=== TASK INPUTS ===

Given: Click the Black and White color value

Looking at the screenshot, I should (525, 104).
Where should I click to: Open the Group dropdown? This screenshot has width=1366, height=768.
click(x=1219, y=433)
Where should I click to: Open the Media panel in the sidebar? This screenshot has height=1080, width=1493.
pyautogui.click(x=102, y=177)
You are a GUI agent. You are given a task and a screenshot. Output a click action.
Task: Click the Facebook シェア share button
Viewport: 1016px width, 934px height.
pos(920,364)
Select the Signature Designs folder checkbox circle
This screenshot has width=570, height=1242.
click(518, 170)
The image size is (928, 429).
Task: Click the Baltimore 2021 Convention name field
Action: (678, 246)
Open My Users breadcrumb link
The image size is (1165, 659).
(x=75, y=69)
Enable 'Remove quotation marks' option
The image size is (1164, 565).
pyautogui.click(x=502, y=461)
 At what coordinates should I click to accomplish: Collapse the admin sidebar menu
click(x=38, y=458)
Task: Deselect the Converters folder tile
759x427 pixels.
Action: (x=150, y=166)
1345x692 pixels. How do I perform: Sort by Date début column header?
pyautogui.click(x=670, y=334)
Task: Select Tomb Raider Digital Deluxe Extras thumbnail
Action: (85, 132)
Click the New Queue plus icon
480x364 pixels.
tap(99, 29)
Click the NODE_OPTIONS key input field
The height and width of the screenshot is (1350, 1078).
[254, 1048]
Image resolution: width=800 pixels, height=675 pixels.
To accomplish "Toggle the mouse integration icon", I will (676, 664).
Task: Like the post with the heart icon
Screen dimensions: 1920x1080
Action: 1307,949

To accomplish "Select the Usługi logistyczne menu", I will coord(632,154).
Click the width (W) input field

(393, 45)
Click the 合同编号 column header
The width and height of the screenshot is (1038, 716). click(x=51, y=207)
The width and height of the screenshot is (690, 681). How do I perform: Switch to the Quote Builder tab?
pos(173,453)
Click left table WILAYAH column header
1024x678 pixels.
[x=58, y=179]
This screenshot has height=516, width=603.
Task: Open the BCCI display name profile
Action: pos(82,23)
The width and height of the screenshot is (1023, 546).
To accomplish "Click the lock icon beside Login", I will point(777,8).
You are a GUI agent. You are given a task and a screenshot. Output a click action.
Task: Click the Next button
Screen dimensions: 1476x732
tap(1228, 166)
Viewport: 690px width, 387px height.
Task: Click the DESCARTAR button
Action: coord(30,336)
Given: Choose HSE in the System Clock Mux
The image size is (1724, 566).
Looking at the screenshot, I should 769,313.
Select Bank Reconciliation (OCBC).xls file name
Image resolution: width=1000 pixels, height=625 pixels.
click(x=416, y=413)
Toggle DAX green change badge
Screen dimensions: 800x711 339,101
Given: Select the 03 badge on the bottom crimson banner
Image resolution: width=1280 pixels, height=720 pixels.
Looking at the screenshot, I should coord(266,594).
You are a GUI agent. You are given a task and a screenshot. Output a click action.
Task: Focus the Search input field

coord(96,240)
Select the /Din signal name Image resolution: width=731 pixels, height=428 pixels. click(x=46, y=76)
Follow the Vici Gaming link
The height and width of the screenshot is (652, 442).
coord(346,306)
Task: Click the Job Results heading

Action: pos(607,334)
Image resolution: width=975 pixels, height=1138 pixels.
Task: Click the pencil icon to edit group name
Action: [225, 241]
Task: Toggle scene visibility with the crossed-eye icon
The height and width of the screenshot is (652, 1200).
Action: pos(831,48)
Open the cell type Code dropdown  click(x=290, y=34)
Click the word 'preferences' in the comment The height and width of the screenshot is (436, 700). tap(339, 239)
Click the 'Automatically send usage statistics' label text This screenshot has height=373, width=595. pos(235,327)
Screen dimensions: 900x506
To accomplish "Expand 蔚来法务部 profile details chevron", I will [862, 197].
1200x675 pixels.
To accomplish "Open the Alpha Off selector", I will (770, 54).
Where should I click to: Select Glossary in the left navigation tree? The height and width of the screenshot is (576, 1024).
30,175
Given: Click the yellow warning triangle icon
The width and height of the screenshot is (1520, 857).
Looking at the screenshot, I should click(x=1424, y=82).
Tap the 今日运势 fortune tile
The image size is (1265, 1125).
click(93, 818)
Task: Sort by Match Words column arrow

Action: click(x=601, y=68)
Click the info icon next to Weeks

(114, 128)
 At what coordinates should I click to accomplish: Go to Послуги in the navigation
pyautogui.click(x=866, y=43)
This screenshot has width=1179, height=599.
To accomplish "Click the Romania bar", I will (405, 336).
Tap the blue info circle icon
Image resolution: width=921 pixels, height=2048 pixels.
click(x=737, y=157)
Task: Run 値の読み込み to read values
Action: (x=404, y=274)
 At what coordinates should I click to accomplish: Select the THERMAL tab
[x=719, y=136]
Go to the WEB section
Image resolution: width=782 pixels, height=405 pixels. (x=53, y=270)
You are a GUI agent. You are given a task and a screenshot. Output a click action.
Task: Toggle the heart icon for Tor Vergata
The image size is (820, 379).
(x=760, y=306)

===

PROBLEM TO WORK ON => Give the data again, unchanged in every line.

WRITTEN RESPONSE =>
Given: Click the Black and White color value

Looking at the screenshot, I should (525, 104).
Where should I click to: Open the Group dropdown? This screenshot has width=1366, height=768.
click(x=1219, y=433)
Where should I click to: Open the Media panel in the sidebar? This screenshot has height=1080, width=1493.
pyautogui.click(x=102, y=177)
You are a GUI agent. You are given a task and a screenshot. Output a click action.
Task: Click the Facebook シェア share button
Viewport: 1016px width, 934px height.
pos(920,364)
Select the Signature Designs folder checkbox circle
This screenshot has width=570, height=1242.
click(518, 170)
The image size is (928, 429).
Task: Click the Baltimore 2021 Convention name field
Action: (678, 246)
Open My Users breadcrumb link
The image size is (1165, 659).
(x=75, y=69)
Enable 'Remove quotation marks' option
The image size is (1164, 565).
pyautogui.click(x=502, y=461)
 At what coordinates should I click to accomplish: Collapse the admin sidebar menu
click(x=38, y=458)
Task: Deselect the Converters folder tile
759x427 pixels.
Action: (x=150, y=166)
1345x692 pixels. How do I perform: Sort by Date début column header?
pyautogui.click(x=670, y=334)
Task: Select Tomb Raider Digital Deluxe Extras thumbnail
Action: (85, 132)
Click the New Queue plus icon
480x364 pixels.
tap(99, 29)
Click the NODE_OPTIONS key input field
The height and width of the screenshot is (1350, 1078).
[254, 1048]
Image resolution: width=800 pixels, height=675 pixels.
To accomplish "Toggle the mouse integration icon", I will (676, 664).
Task: Like the post with the heart icon
Screen dimensions: 1920x1080
Action: 1307,949

To accomplish "Select the Usługi logistyczne menu", I will coord(632,154).
Click the width (W) input field

(393, 45)
Click the 合同编号 column header
The width and height of the screenshot is (1038, 716). click(x=51, y=207)
The width and height of the screenshot is (690, 681). How do I perform: Switch to the Quote Builder tab?
pos(173,453)
Click left table WILAYAH column header
1024x678 pixels.
[x=58, y=179]
This screenshot has height=516, width=603.
Task: Open the BCCI display name profile
Action: pos(82,23)
The width and height of the screenshot is (1023, 546).
To accomplish "Click the lock icon beside Login", I will point(777,8).
You are a GUI agent. You are given a task and a screenshot. Output a click action.
Task: Click the Next button
Screen dimensions: 1476x732
tap(1228, 166)
Viewport: 690px width, 387px height.
Task: Click the DESCARTAR button
Action: coord(30,336)
Given: Choose HSE in the System Clock Mux
The image size is (1724, 566).
Looking at the screenshot, I should 769,313.
Select Bank Reconciliation (OCBC).xls file name
Image resolution: width=1000 pixels, height=625 pixels.
click(x=416, y=413)
Toggle DAX green change badge
Screen dimensions: 800x711 339,101
Given: Select the 03 badge on the bottom crimson banner
Image resolution: width=1280 pixels, height=720 pixels.
Looking at the screenshot, I should coord(266,594).
You are a GUI agent. You are given a task and a screenshot. Output a click action.
Task: Focus the Search input field

coord(96,240)
Select the /Din signal name Image resolution: width=731 pixels, height=428 pixels. click(x=46, y=76)
Follow the Vici Gaming link
The height and width of the screenshot is (652, 442).
coord(346,306)
Task: Click the Job Results heading

Action: pos(607,334)
Image resolution: width=975 pixels, height=1138 pixels.
Task: Click the pencil icon to edit group name
Action: [225, 241]
Task: Toggle scene visibility with the crossed-eye icon
The height and width of the screenshot is (652, 1200).
Action: pos(831,48)
Open the cell type Code dropdown  click(x=290, y=34)
Click the word 'preferences' in the comment The height and width of the screenshot is (436, 700). tap(339, 239)
Click the 'Automatically send usage statistics' label text This screenshot has height=373, width=595. pos(235,327)
Screen dimensions: 900x506
To accomplish "Expand 蔚来法务部 profile details chevron", I will [862, 197].
1200x675 pixels.
To accomplish "Open the Alpha Off selector", I will (770, 54).
Where should I click to: Select Glossary in the left navigation tree? The height and width of the screenshot is (576, 1024).
30,175
Given: Click the yellow warning triangle icon
The width and height of the screenshot is (1520, 857).
Looking at the screenshot, I should click(x=1424, y=82).
Tap the 今日运势 fortune tile
The image size is (1265, 1125).
click(93, 818)
Task: Sort by Match Words column arrow

Action: click(x=601, y=68)
Click the info icon next to Weeks

(114, 128)
 At what coordinates should I click to accomplish: Go to Послуги in the navigation
pyautogui.click(x=866, y=43)
This screenshot has width=1179, height=599.
To accomplish "Click the Romania bar", I will (405, 336).
Tap the blue info circle icon
Image resolution: width=921 pixels, height=2048 pixels.
click(x=737, y=157)
Task: Run 値の読み込み to read values
Action: (x=404, y=274)
 At what coordinates should I click to accomplish: Select the THERMAL tab
[x=719, y=136]
Go to the WEB section
Image resolution: width=782 pixels, height=405 pixels. (x=53, y=270)
You are a GUI agent. You are given a task and a screenshot. Output a click action.
Task: Toggle the heart icon for Tor Vergata
The image size is (820, 379).
(x=760, y=306)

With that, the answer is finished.